ISR-Based Custom Goal #2273

Arc676 · 2025-05-12T13:05:10Z

Arc676
May 12, 2025

TL;DR: Does Cruise Control support goals that use information about the in-sync replica sets to determine whether they are fulfilled? How might one implement such a goal?

Let me preface this by saying that yes, I am aware that the intended setup for ensuring high availability and minimum risk of data loss is to have three separate datacenters. This discussion is about Cruise Control's capabilities for a two-datacenter setup.

Suppose you have a topic with 3 replicas and min.insync.replicas = 2 distributed among machines from two racks¹ that are isolated from each other and therefore safe to fail without impacting the other. Kafka's rack-awareness feature can be used to ensure that the replicas are not all allocated to machines from the same rack, ensuring that one replica is isolated from the others. However, this constraint only applies during initial topic distribution and not while the topic is in use.

Under the described configuration, the topic continues to be usable if one replica falls behind, even if this is the single separate replica. If the two replicas in the same rack are in-sync while the third replica, which is on the other rack, is out of sync, then the newest messages for that topic are all reliant on the same rack and this rack becomes a single point of failure. If it becomes unavailable, we are forced to choose between service availability and data integrity, because the data on the other rack is out of sync and we might not be able to immediately recover the other rack². In other words, either you keep the topic available but lose the newest messages, or you wait until the data can be recovered from the rack that failed.

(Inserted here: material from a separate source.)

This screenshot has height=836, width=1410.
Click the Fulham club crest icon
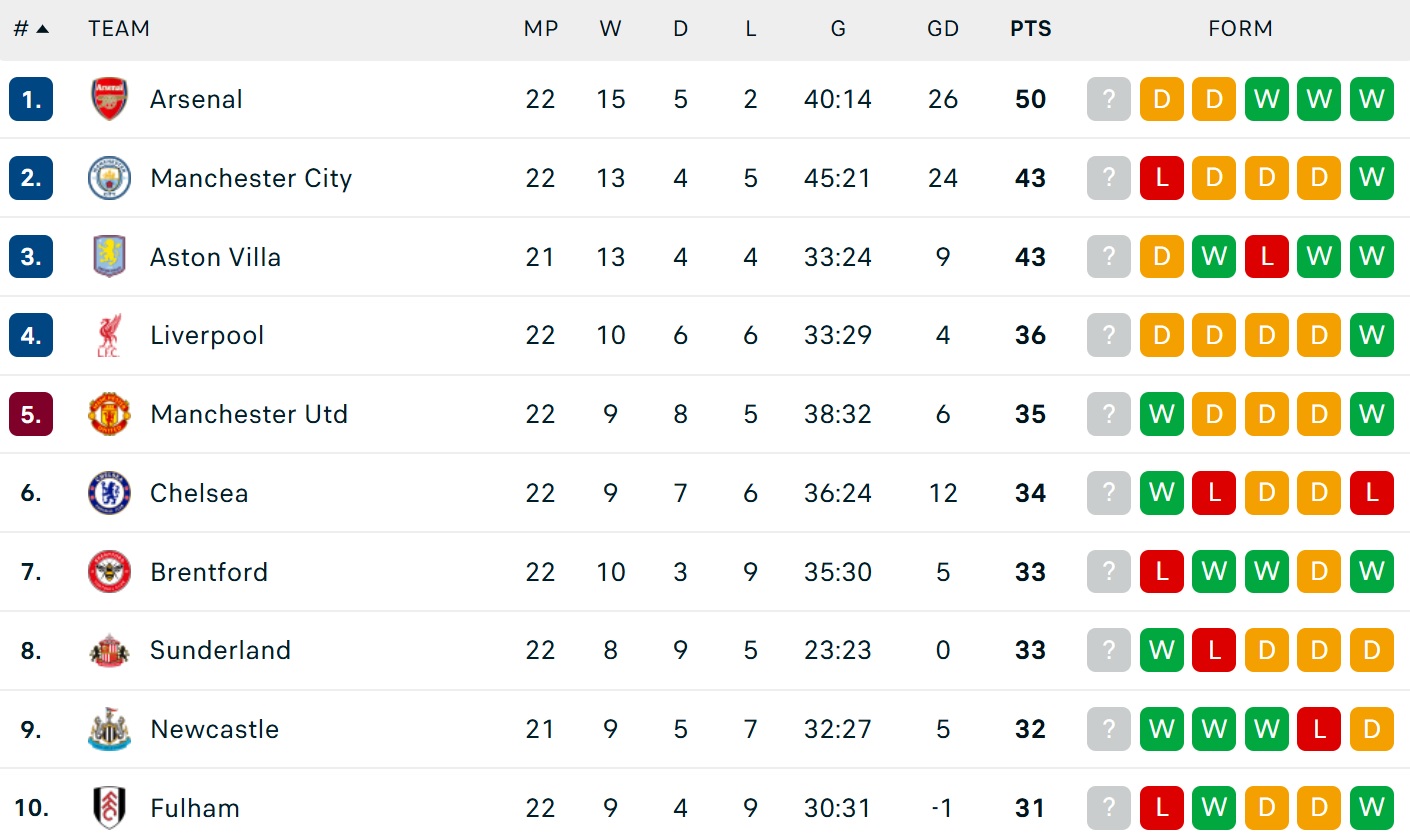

There will always be an element of risk when only two datacenters are involved, but one could mitigate this by implementing a custom goal for Cruise Control with the following heuristics:

If the number of in-sync replicas equals the replica count, then the goal is fulfilled
Otherwise, determine the racks on which the in-sync replicas are located
- If the in-sync replicas are on separate racks, then the goal is fulfilled
- Otherwise, the in-sync replicas are all on the same rack. Propose moving one of them to a broker on another rack.

Simply put, this goal would ensure that in-sync replicas are spread out among different racks as much as possible. Even if a critical mass of brokers goes offline, there is always an in-sync copy of the data on a machine in a different rack from which the replica set can be reconstructed.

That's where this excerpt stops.